**Task input:**
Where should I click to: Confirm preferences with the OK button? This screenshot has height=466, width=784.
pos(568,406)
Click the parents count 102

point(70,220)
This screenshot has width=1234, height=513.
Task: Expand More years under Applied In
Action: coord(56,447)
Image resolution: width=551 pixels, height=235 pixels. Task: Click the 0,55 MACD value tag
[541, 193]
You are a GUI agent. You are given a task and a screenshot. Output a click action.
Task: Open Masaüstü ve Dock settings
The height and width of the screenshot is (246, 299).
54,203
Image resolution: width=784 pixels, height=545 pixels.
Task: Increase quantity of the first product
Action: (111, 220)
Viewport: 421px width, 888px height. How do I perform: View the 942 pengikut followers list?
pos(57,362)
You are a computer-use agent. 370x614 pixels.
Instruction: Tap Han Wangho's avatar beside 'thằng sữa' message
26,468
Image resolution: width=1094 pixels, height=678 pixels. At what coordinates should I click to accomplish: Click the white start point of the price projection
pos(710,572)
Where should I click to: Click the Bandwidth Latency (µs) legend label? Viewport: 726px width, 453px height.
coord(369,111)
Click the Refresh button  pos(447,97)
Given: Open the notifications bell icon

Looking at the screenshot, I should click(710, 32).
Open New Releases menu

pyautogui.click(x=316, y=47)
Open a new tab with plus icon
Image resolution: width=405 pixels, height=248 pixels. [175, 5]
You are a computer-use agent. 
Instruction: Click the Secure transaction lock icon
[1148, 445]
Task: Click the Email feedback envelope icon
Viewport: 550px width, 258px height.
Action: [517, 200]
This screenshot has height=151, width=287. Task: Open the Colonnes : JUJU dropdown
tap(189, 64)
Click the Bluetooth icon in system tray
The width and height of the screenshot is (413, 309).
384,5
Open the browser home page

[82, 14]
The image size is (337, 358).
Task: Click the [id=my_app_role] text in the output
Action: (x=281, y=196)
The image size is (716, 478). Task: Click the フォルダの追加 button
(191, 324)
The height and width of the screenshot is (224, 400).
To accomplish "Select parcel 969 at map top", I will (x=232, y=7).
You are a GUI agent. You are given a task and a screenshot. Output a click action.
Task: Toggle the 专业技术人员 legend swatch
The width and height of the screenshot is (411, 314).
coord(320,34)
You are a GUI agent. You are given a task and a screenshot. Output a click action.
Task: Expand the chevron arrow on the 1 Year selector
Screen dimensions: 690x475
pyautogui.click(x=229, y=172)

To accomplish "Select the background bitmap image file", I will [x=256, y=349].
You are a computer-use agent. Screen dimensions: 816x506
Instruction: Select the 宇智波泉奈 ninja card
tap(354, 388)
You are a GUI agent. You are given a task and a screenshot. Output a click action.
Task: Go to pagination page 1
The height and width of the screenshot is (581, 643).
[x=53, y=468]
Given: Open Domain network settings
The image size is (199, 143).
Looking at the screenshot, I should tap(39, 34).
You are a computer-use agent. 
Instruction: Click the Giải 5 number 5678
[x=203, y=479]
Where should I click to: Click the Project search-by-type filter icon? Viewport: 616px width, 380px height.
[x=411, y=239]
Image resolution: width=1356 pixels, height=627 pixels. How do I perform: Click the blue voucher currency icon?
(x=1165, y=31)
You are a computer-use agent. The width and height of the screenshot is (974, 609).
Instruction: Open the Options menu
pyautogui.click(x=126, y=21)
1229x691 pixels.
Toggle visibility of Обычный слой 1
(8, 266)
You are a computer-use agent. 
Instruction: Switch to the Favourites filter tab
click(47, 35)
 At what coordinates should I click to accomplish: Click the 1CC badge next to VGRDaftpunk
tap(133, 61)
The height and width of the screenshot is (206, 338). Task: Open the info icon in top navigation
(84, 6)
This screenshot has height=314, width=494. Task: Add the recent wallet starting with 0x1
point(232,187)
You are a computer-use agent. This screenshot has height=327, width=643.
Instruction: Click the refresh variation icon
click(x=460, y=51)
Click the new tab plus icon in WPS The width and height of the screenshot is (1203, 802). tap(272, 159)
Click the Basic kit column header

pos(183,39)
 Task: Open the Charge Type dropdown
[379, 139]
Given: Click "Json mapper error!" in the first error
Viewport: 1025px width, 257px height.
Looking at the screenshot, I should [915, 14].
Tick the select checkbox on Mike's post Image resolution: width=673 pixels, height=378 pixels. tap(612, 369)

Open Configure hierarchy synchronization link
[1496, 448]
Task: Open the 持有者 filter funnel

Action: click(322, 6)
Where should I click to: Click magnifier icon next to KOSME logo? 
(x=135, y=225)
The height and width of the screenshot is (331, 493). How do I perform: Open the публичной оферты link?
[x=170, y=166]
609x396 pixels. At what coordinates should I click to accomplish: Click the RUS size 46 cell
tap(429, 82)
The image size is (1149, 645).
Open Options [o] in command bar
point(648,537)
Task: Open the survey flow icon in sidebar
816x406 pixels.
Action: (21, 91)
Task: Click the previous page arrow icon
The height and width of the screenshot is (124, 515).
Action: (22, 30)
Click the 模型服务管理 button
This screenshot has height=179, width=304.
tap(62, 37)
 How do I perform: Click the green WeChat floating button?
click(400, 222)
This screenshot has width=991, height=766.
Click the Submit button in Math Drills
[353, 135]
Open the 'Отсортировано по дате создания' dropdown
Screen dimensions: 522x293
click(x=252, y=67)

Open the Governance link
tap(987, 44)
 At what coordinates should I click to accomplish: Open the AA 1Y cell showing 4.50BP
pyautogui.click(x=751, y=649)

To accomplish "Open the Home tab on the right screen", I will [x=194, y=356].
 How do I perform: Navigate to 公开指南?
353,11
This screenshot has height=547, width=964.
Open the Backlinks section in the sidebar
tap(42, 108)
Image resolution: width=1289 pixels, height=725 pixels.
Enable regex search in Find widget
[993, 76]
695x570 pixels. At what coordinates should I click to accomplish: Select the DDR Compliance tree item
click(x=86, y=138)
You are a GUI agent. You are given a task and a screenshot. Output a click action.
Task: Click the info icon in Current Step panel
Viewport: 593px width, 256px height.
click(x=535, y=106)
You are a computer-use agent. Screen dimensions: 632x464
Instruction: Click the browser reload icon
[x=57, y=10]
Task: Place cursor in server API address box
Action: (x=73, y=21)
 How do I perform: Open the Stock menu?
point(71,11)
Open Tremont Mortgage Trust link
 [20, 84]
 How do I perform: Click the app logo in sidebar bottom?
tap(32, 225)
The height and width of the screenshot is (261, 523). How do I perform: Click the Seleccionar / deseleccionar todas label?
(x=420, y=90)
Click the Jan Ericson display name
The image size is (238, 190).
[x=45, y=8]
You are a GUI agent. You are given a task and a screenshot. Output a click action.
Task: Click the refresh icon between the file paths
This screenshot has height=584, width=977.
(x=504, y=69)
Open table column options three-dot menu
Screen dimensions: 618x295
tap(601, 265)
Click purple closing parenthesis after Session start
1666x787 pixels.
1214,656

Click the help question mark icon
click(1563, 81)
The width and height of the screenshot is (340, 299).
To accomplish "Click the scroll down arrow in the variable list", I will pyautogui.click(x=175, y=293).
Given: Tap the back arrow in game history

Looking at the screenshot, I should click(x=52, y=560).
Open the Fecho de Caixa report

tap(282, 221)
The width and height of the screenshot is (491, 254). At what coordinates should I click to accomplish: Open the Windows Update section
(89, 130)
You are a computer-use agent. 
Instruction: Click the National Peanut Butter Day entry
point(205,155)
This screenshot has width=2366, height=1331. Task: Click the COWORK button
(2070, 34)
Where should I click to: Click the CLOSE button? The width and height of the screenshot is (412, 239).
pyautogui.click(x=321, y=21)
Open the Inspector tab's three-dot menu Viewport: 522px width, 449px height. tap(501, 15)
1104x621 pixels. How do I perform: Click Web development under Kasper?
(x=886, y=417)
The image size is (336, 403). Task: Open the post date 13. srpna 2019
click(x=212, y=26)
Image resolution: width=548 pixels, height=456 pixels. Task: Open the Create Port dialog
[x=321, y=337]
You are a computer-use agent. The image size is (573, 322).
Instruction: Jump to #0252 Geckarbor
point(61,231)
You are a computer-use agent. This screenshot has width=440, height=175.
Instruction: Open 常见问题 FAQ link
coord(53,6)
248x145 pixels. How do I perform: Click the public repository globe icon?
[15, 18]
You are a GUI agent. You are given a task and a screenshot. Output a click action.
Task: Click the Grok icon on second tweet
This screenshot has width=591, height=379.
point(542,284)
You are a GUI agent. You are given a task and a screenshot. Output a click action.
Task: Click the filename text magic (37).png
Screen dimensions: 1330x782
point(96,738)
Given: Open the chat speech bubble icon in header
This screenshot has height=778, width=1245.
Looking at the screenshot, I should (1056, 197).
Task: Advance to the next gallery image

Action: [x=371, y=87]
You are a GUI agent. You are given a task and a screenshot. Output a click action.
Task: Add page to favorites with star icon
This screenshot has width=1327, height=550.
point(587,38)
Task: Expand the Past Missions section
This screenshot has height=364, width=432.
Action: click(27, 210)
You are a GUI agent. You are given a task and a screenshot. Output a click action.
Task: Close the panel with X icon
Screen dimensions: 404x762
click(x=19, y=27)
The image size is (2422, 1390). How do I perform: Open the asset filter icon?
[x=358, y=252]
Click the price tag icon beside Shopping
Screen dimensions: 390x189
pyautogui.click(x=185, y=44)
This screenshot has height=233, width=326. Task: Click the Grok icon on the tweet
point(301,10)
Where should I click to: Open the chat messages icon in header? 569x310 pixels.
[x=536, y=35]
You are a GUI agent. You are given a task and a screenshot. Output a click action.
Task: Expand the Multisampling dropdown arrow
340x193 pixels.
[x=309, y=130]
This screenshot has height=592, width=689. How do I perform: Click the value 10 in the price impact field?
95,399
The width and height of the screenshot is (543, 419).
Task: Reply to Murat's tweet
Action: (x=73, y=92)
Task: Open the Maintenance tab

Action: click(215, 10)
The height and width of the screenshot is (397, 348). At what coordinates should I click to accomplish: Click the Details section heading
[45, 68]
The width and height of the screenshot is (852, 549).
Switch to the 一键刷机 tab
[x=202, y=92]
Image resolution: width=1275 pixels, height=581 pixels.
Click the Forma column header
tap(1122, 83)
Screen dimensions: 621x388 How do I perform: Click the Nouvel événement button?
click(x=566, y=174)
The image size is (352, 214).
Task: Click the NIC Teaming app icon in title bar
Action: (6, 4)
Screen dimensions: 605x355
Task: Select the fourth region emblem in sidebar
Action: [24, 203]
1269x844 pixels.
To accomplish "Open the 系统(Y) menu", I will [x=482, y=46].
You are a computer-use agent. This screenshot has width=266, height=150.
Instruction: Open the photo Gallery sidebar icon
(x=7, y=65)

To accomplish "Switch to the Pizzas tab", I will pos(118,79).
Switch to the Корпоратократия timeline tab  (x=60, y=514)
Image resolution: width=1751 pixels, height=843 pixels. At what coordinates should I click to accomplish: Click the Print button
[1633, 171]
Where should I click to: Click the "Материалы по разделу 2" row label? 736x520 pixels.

**Exercise instructions:** Recast everything from the start of the records down to the line containing "will (x=232, y=7).", inclusive, as a Markdown table with the columns Row and Line text, skipping blank lines.

**Task output:**
| Row | Line text |
|---|---|
| 1 | Where should I click to: Confirm preferences with the OK button? This screenshot has height=466, width=784. |
| 2 | pos(568,406) |
| 3 | Click the parents count 102 |
| 4 | point(70,220) |
| 5 | This screenshot has width=1234, height=513. |
| 6 | Task: Expand More years under Applied In |
| 7 | Action: coord(56,447) |
| 8 | Image resolution: width=551 pixels, height=235 pixels. Task: Click the 0,55 MACD value tag |
| 9 | [541, 193] |
| 10 | You are a GUI agent. You are given a task and a screenshot. Output a click action. |
| 11 | Task: Open Masaüstü ve Dock settings |
| 12 | The height and width of the screenshot is (246, 299). |
| 13 | 54,203 |
| 14 | Image resolution: width=784 pixels, height=545 pixels. |
| 15 | Task: Increase quantity of the first product |
| 16 | Action: (111, 220) |
| 17 | Viewport: 421px width, 888px height. How do I perform: View the 942 pengikut followers list? |
| 18 | pos(57,362) |
| 19 | You are a computer-use agent. 370x614 pixels. |
| 20 | Instruction: Tap Han Wangho's avatar beside 'thằng sữa' message |
| 21 | 26,468 |
| 22 | Image resolution: width=1094 pixels, height=678 pixels. At what coordinates should I click to accomplish: Click the white start point of the price projection |
| 23 | pos(710,572) |
| 24 | Where should I click to: Click the Bandwidth Latency (µs) legend label? Viewport: 726px width, 453px height. |
| 25 | coord(369,111) |
| 26 | Click the Refresh button  pos(447,97) |
| 27 | Given: Open the notifications bell icon |
| 28 | Looking at the screenshot, I should click(710, 32). |
| 29 | Open New Releases menu |
| 30 | pyautogui.click(x=316, y=47) |
| 31 | Open a new tab with plus icon |
| 32 | Image resolution: width=405 pixels, height=248 pixels. [175, 5] |
| 33 | You are a computer-use agent.  |
| 34 | Instruction: Click the Secure transaction lock icon |
| 35 | [1148, 445] |
| 36 | Task: Click the Email feedback envelope icon |
| 37 | Viewport: 550px width, 258px height. |
| 38 | Action: [517, 200] |
| 39 | This screenshot has height=151, width=287. Task: Open the Colonnes : JUJU dropdown |
| 40 | tap(189, 64) |
| 41 | Click the Bluetooth icon in system tray |
| 42 | The width and height of the screenshot is (413, 309). |
| 43 | 384,5 |
| 44 | Open the browser home page |
| 45 | [82, 14] |
| 46 | The image size is (337, 358). |
| 47 | Task: Click the [id=my_app_role] text in the output |
| 48 | Action: (x=281, y=196) |
| 49 | The image size is (716, 478). Task: Click the フォルダの追加 button |
| 50 | (191, 324) |
| 51 | The height and width of the screenshot is (224, 400). |
| 52 | To accomplish "Select parcel 969 at map top", I will (x=232, y=7). |